Residents have been assured that the City’s financial position is “robust and healthy and that we will continue to manage it in a responsible manner”.
JOBURG has rejected recent media reports that suggest its financial position is precarious, noting that its estimated revenue corresponded with planned expenditure.
MMC Geoffrey MakhuboCity's financial position is robust, says MMC Geoffrey Makhubo (Photo: Enoch Lehung, City of Johannesburg)Portfolio head for finance, Geoffrey Makhubo, said that in terms of legislation, municipalities were subject to approve a balanced budget, as Johannesburg had done when it tabled a R33-billion medium term budget, its biggest ever, on 29 June.
A front-page story in a national daily, on 5 July carried the headline “Is Joburg going bust?” It claimed that the City was cash strapped and had asked the council to approve a R4,4-billion short-term loan to “bridge cash-flow mismatches”.
“The article … reflects an inadequate understanding of local government finance in South Africa,” retorted Makhubo.
The report claimed that the City started to experience financial woes in the run up to the World Cup in 2010, when it had to “sacrifice” R1-billion of its budget to fund the completion of the FNB Stadium. It cited the February billing issue as having exacerbated financial woes.
Makhubo, however, said the City had over the last five years budgeted for a surplus to ensure that revenue was always slightly above planned expenditure. “These financial reports are public documents which our critics continue to ignore.”
Escalating prices in the construction industry in the run up to the World Cup had resulted in the City using its internal cash reserves to “ensure that readiness for the international event was attained. Thus the normal cash reserves that would be available to manage periodic cash flow mismatches were depleted.”
In the normal course of business in the city, cash flow mismatches were a result of the “natural timing differences between when cash is utilised and when operating inflows are received”.
“An example is the Eskom tariff increases which are borne by the City in July and only realised as income from the customers at the new tariff in September. The grant allocation from the national government is utilised for the implementation of key projects such as the Bus Rapid Transit system. Such grants come periodically while our expenditure programmes for the daily running of the city are continuous.”
He explained that it was through prudent management “of the liquidity ebbs and flows” that the City ensured service delivery was not disrupted.
The report further claimed that the R4,4-billion requested by the City would come in the form of a R3,5-billion commercial paper and a R920-million general banking facility. Makhubo said general banking facilities or commercial paper was used after assessing affordability and pricing in the market.
In the last fiscal year, commercial paper had proved to be more cost-effective. Joburg was the first municipality in South Africa to successfully issue commercial paper, an interest-bearing or discounted short-term loan issued by a non-financial corporation with a good to excellent credit rating to raise cash quickly to finance short-term credit needs, such as accounts inventory.

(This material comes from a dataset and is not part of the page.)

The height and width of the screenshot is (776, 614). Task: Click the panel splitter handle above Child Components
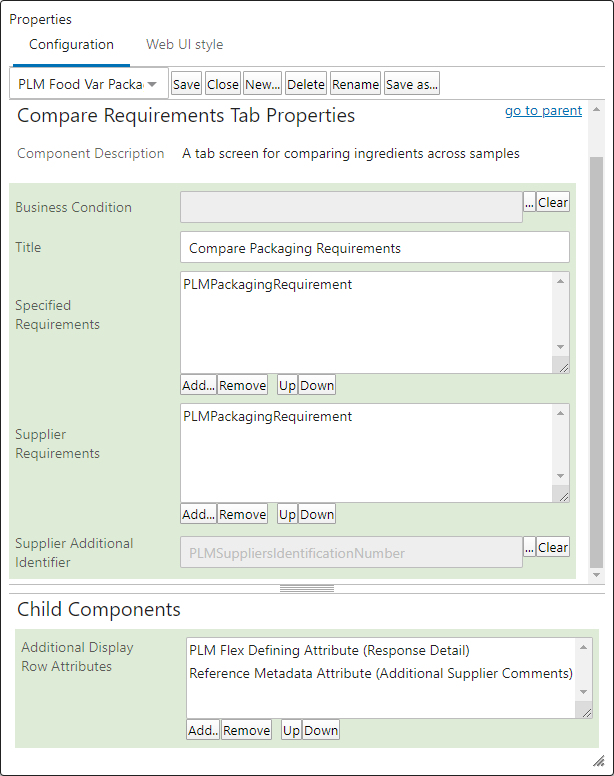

Makhubo said the City had issued commercial paper because it had anticipated grants and minimised the risk, if any, for investors. “The commercial paper issued in the current financial year were utilised for the bridging of the cash flow mismatches and complied with the requirements of the Municipal Finance Management Act. Section 45 of the [Act] prescribes that any short-term debt issued needs to be repaid prior to the end of the financial year,” he explained.
All commercial paper issued in the 2010/11 financial year was redeemed on time. “Given the size of the City’s approved budget of R33-billion for the 2011/12 financial year, it is prudent to put in place facilities of up to R3,4-billion to manage liquidity mismatches as and when they arise,” Makhubo said.
In addition, the City had pioneered the issuing of municipal bonds in the country and had, to date, issued seven municipal bonds which had been oversubscribed. Joburg had registered a R13-billion domestic medium term note programme under which the sourcing of funds had been diversified to include commercial paper, floating rate notes, institutional bonds and Jozibonds.
The bonds required the lender to have a minimum of R1-million and ran for a year upwards. Through the bonds, the City borrowed money at an interest rate slightly above what banks offered, using the money to finance its debts and fund other capital projects.
Investors had also displayed strong confidence in Joburg’s robust economy and institutional bonds. The latest bond was issued in March and Makhubo said this had demonstrated the confidence that “reputable financial institutions” had in the financial management of the City and its long-term outlook.
“There is absolutely nothing wrong or sinister in using the available municipal bond. It is also important to note that all long term borrowing in the form of bonds or loans is used to fund non-current assets over their useful lives.”
Makhubo said the City’s latest credit rating by international ratings agencies Fitch and Moody’s for last year was at AA- with a stable outlook, affirming confidence in the City’s ability to manage its finances.
“Residents of Johannesburg can be assured that the City’s financial position is robust and healthy and that we will continue to manage it in a responsible manner to ensure that the need and expectations of all our communities are being met,” he said.